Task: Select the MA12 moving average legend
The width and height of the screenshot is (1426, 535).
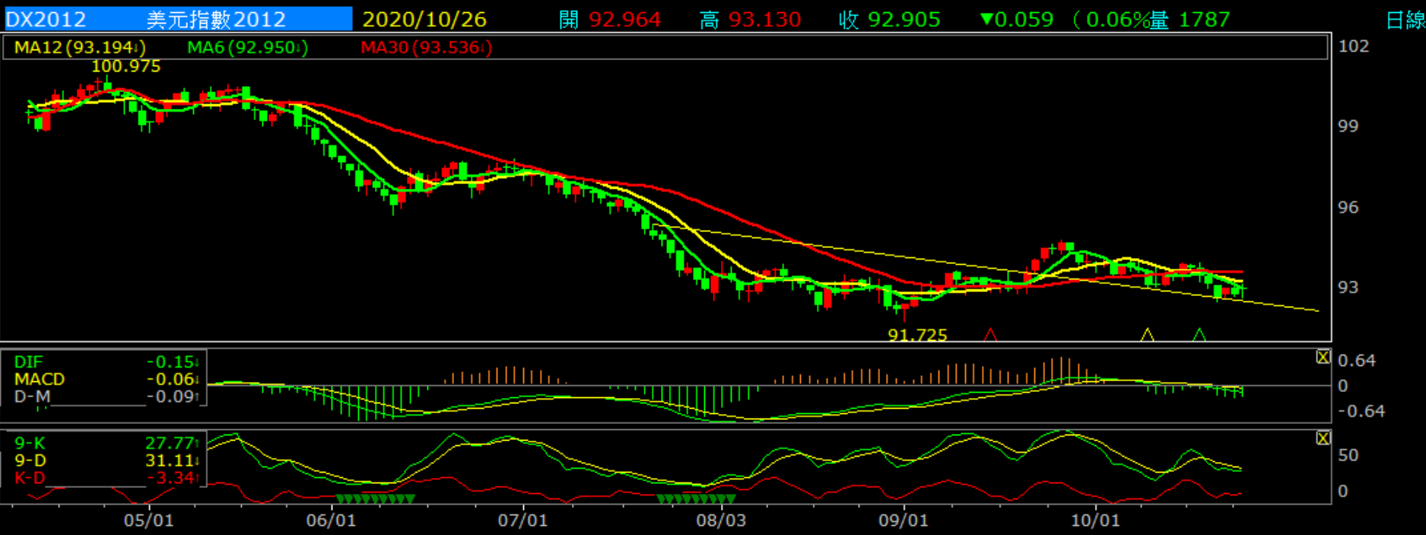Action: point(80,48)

━━━━

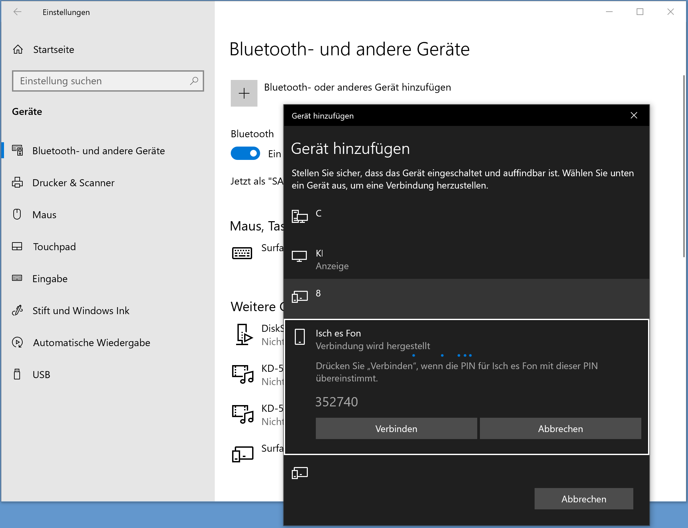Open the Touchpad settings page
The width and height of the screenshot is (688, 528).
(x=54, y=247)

━━━━

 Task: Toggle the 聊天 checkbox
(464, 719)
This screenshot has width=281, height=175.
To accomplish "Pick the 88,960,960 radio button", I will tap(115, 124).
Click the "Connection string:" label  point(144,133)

━━━━

WHAT YOU ARE ASKED TO DO:
Arrange the listing lines from the line with "Task: Select the MA12 moving average legend" up to and including the line with "Action: point(80,48)" as a JSON list of strings, one per line, leaving out blank lines and pictures.

TASK SOLUTION:
[
  "Task: Select the MA12 moving average legend",
  "The width and height of the screenshot is (1426, 535).",
  "Action: point(80,48)"
]